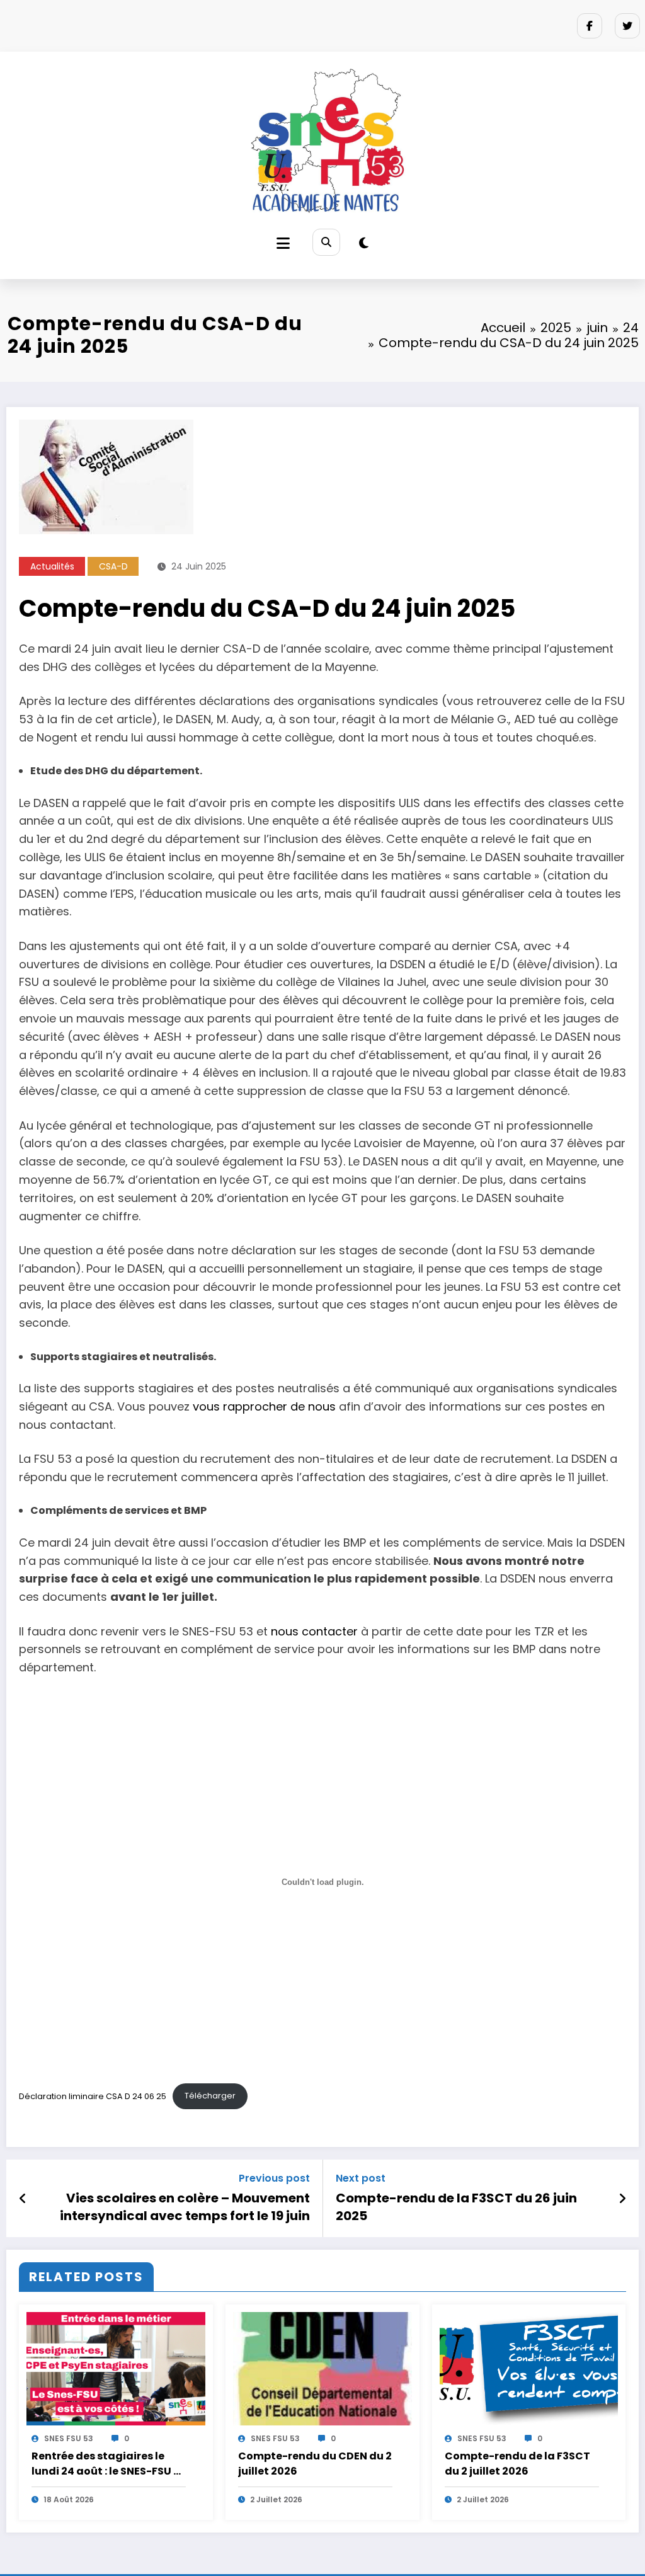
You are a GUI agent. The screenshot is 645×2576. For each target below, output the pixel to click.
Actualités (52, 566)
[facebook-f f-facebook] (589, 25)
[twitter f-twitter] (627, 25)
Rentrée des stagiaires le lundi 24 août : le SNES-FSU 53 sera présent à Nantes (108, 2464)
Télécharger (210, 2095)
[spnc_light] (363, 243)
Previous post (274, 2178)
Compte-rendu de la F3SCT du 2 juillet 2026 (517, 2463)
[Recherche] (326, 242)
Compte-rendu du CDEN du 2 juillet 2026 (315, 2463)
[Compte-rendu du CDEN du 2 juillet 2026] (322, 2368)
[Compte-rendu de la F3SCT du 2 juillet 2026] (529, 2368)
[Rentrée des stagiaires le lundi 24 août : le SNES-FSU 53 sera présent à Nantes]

> **WHAT YOU WILL DO**
For the entries above, please state how many lines contain the string "SNES"; give the number and nothing else.

> **RESPONSE TO THIS TASK**
2